# Bootlackierung fehlgeschlagen. Brauche Hilfe.



## frogile (20. April 2015)

Hallo Zusammen,
ich habe mir eine Anka gekauft und wollte diese neu lackieren, da der alte Lack ziemlich am Arsch war. 
Also hatte ich den alten Lack abgeschliffen  und mit ner 1k Grundierung eingerollt. Nach einer Woche bin ich dann mit 2k Lack zweimal darüber. Die Wartezeit bei der Grundierung von 36h bei 2k Lacken habe ich eingehalten. Der Lack hält auCh soweit. 
Nur habe ich das Problem, dass ich überall matte und strukturierte Flächen habe obwohl der Lack glänzend ist. Ich habe eigentlich beim lackieren darauf geachtet alles gleichmäßig zu machen. Bilder hänge iCh auch noch an. Meine Frage nun: wo kommt das her und kann ich das ausbügeln?
danke 
Paul


----------



## Taxidermist (20. April 2015)

*AW: Bootlackierung fehlgeschlagen. Brauche Hilfe.*



> Meine Frage nun: wo kommt das her und kann ich das ausbügeln?
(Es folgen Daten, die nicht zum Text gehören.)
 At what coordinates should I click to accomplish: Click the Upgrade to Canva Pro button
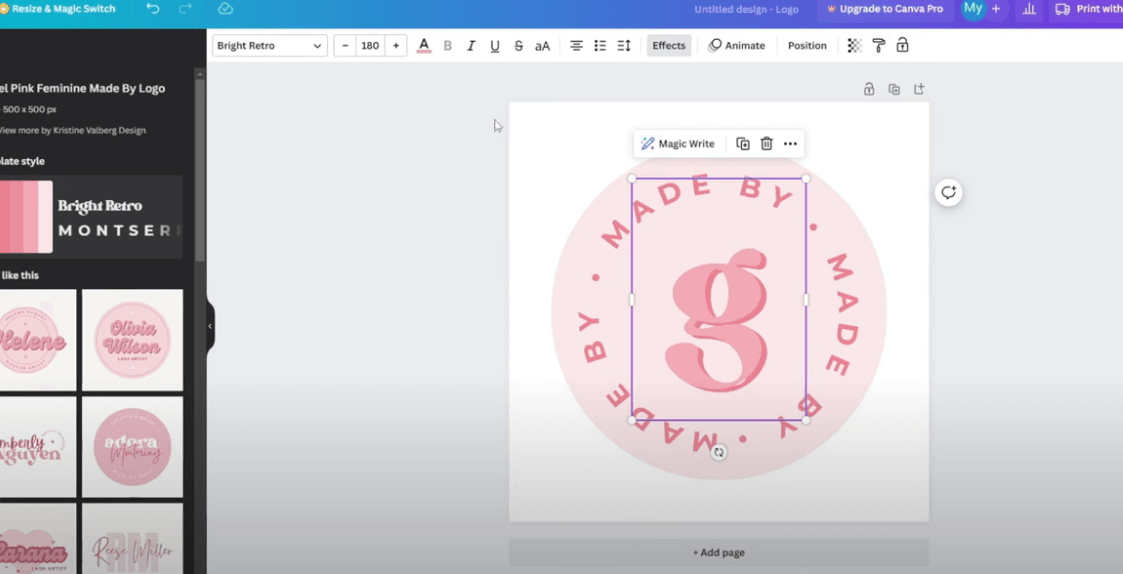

Ausbügeln geht da nicht mehr, einzige Möglichkeit ist runterschleifen!
(oder so lassen!)

Als Fehlerquelle kommt einiges in Frage, da kann man nur Vermutungen anstellen?

Hast du in der prallen Sonne gearbeitet?

Andere Möglichkeit, der Untergrund war zu kalt?

Oder du hast nicht richtig gemischt?
Damit meine ich, dass es nicht reicht mal mit einem Holz rumzurühren.Die Komponenten müssen mit einem Küchenmixstab, oder Rührer gut gemischt werden!

Oder ein zu dicker erster Auftrag, stand da nix auf der Dose, von zweimaligem dünnen Anstrich?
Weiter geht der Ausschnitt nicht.